Вообще, когда показалось, что людей мало, это не показалось, большинство уехало. Но и осталось неожиданно много. Люди выходят один за другим, дворик наполняется народом. В Волновахе нас встречали душевно, но тут, кажется, готовы на руках носить. Пожилой дядька со слезами на глазах обнимает Киру и Артура, с трудом ходящая бабушка — меня. Я вообще пообнимал удивительное количество бабушек; благословлений и благодарностей мы получили на поколение вперёд. Никогда не подумал бы, что кто-то меня будет благословлять по-украински. Кажется, этим людям важен сам факт: кто-то к ним приехал, кому-то они не по барабану. Скажу как на духу: очень сложно чувствовать себя оккупантом, когда полпосёлка пытается тебя поцеловать. Ну что им сказать, чем утешить могли мы их…
Основное, что мы тут раздаём, — это сухие пайки. Российский армейский сухпай — штука исключительно нажористая. Я как-то ел его больше суток и чувствовал себя перманентно перекормленным. А я здоровый лось в 95 кг живого весу. Старушке этого хватит куда как на дольше, тем более кто-то берёт и по два, и по три. Пока мы таскаем коробки с сухпаями, Кира раздаёт ценные указания и выдаёт медикаменты.

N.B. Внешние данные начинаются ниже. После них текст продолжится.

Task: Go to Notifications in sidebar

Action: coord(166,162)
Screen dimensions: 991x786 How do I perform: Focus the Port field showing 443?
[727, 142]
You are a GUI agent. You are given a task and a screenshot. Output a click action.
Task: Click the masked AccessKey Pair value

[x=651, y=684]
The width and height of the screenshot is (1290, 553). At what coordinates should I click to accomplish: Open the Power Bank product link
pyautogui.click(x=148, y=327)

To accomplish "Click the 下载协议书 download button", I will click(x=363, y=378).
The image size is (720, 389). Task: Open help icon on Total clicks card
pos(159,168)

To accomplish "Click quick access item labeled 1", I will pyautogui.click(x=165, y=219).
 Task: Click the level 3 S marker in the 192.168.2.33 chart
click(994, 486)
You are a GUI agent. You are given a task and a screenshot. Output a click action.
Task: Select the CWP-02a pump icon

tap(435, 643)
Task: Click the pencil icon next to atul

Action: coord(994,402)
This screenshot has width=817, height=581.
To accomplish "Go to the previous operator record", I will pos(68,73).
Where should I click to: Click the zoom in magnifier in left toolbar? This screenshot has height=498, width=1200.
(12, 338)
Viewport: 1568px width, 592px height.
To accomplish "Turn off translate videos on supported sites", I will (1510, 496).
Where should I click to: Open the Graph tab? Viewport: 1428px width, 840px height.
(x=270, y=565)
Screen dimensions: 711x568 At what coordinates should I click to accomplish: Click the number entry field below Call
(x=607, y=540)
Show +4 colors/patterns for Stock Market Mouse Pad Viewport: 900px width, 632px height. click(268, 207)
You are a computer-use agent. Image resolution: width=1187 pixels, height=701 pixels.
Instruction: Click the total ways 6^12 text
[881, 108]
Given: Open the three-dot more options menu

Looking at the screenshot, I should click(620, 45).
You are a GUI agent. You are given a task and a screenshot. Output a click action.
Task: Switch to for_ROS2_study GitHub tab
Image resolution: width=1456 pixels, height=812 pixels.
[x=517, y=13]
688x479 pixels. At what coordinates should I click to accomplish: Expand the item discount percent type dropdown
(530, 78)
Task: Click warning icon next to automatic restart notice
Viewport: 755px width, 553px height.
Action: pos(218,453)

Несколько сухпайков берёт местная соцработница — это уже для тех, кто рядом не случился или ходить не может.
Отовсюду вылезают местные кошки. Шикарная богатка и при ней котяточки, умильные, как не знаю что. Как мы знаем, в России национальная идея и стальная скрепа — это никакие не серп и молот и не триколор, а котики. Поэтому котёночек оказывается быстро соблазнён гуманитарным молоком, после чего оккупанты коварно организуют ему почёс пузика. В реальность из этой ванны солнца, зелени, человеческой любви и котиков меня возвращает Дима. Мы толпимся у нашего броневика. Опять-таки кто его знает, за кого примет беспилотная зараза сборище чуваков в броне. Даже если чуваки котиков гладят.
Впрочем, у нас и сухпайки уже заканчиваются. Пора домой. Мы выскакиваем из заповедных лесов, и дорога прокручивается в обратном направлении — Волноваха, асфальт, пыль, а там и Донецк. Дорогой Дима раздаёт ЦУ на ближайшие сутки. Ещё один день к закату.
Если от жанра путевых заметок перейти к более практичным вещам, то основных выводов два.
Сейчас эти проблемы смягчены: на дворе жаркое лето. Не так холодно, не так сыро. Но осень ближе, чем можно вообразить. Сейчас дождь, не говоря о заморозках, — это риск болезней и смертей.
А ещё там как воздух нужна легальная работа. Сейчас в городе из экономики, похоже, функционирует только базар. Значительная часть покупателей Си скорее всего, самые платёжеспособные) — это солдаты.
Но фронт-то дальше уедет, и что тогда? В городке всё ещё находится по крайней мере несколько тысяч человек. Они — на грани.
Сейчас эти люди фактически наши люди. Они живут на территории, которую Россия контролирует, и мы точно не считаем себя оккупантами на этих землях. В любом случае именно наша страна сейчас в ответе за Волноваху и её людей. Между тем российской политике остро недостаёт и энергии, и системности, и понимания, что делать с людьми.
Здесь нет никакого бинома Ньютона, это простейшая логическая цепочка: если А, то Б. Отношение к России на сто процентов зависит от того, что делается и будет делаться. Лозунги без конкретики страшно бесят. В пределах нашей машины все любили Россию, потому что мы приехали со свечами, фонариками, хлебом, молоком, фельдшерами и лекарствами. Россию с фельдшером будут любить. Россию с голыми лозунгами будут ненавидеть. Чиновник, который на разбомблённой площади рассуждает о русском языке и жизни без фашистов, но не говорит о свете, воде и работе, не везёт ничего полезного, с практической точки зрения — предатель Родины. Вот именно этими словами — предатель Родины. Там сейчас нет вопроса об обучении на русском языке, там есть вопрос, чтобы было кому и где вообще обучаться. Все меры необходимо начать принимать вчера.